Scorpioworts have adapted into omnivores that hunt for meat and feed on small flora. In order for them to feed, three sets of their former limbs have modified and specialized for predation. The first set have become a set of mandibles that it uses to bring food closer to its mouth and consume it; the second set have evolved into mouth-parts that help bring food into its mouth; finally, the third set have become sharp pincers that are used to grab prey and tear flesh and plant matter into bits. Due to having three sets of derived limbs on its head, scorpioworts have evolved 3 sets of eyes on their heads as well.

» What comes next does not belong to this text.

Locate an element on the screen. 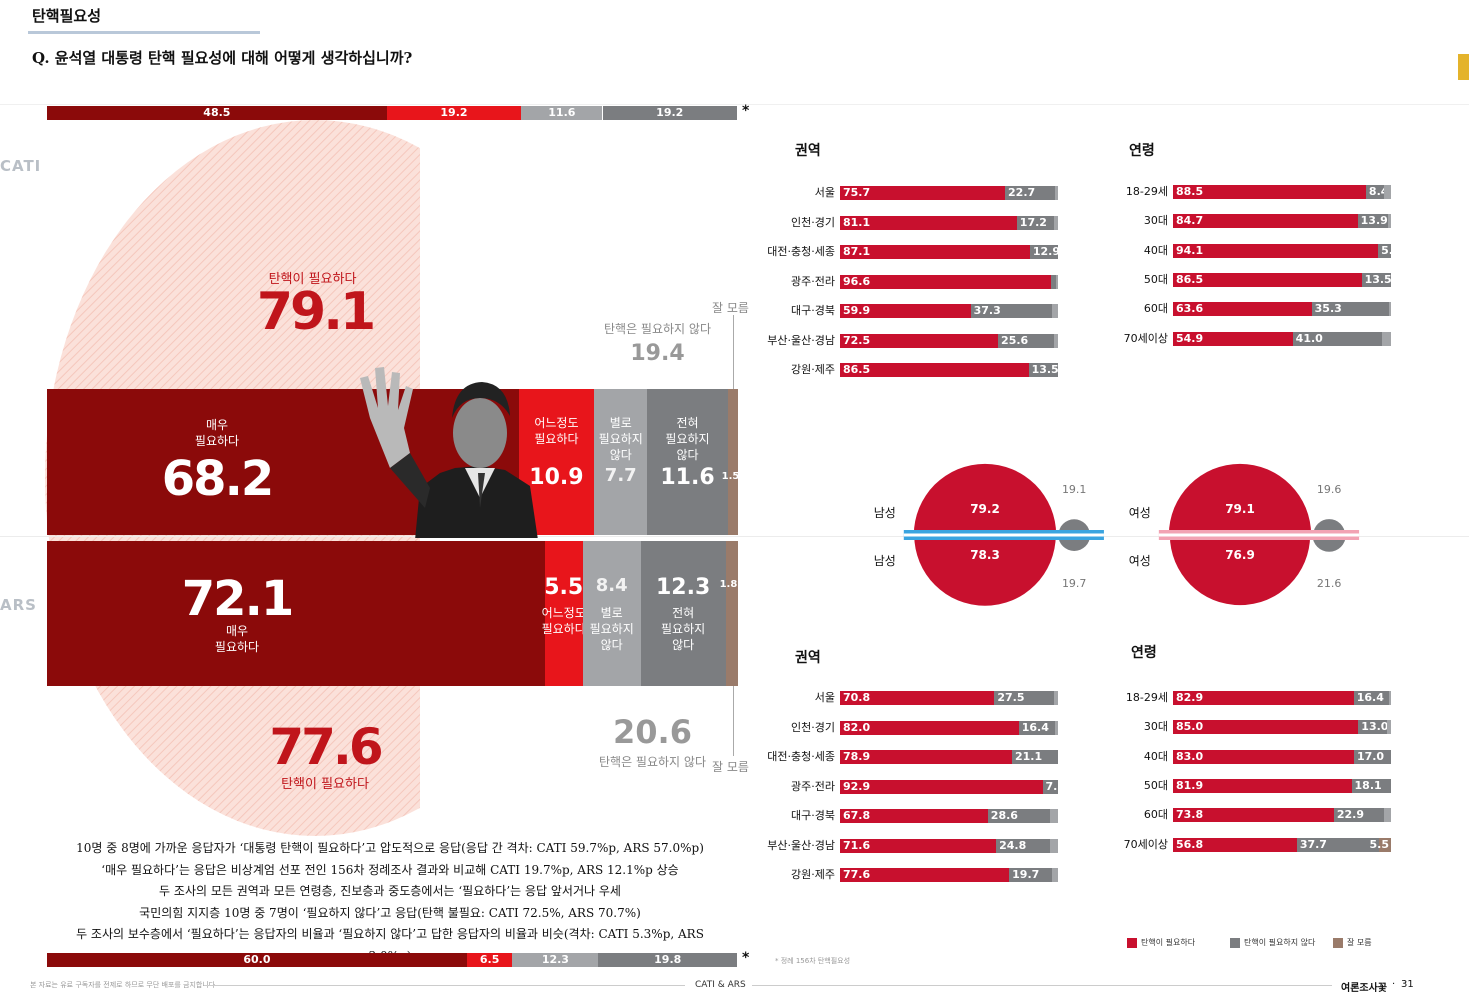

To further help them find food, their “antennae” and “legs” have evolved chemo-receptors that help detect odor particles in the air and on the ground, acting as a crude sense of smell and taste for the scorpioworts. Their "antennae" in particular, have the highest amount of chemo-receptors in comparison to its "legs". They still use their heads to dig into the dirt as a means of escaping unfavorable weather, accessing water, or finding underground prey.

Unlike their ancestors, most scorpioworts have lost their capability for photosynthesis in exchange for better camouflage in their environment, but those living in rainforests retain green exoskeletons and are still able to photosynthesize in addition to hunting and scavenging. Those living in wetland areas tend to stick to drier land and sometimes fish for flutterwyrms and the occasional snoodceel that gets too close to the land. Desert-faring scorpioworts are typically nocturnal to avoid getting cooked by the harsh sunlight.

Scorpioworts have also evolved long spines on their tails that originate from its ancestor’s thorns, with the last tail segment having the longest spines and no eyes, due to lack of use. The scorpiowort uses its tail to stab into potential predators to protect itself from being eaten. Plus, as a side effect of this new defense mechanism, their tails do not have any legs on them.

All of these adaptations coincidentally make the scorpioworts vaguely resemble the scorpapedes of an alternate Sagan 4.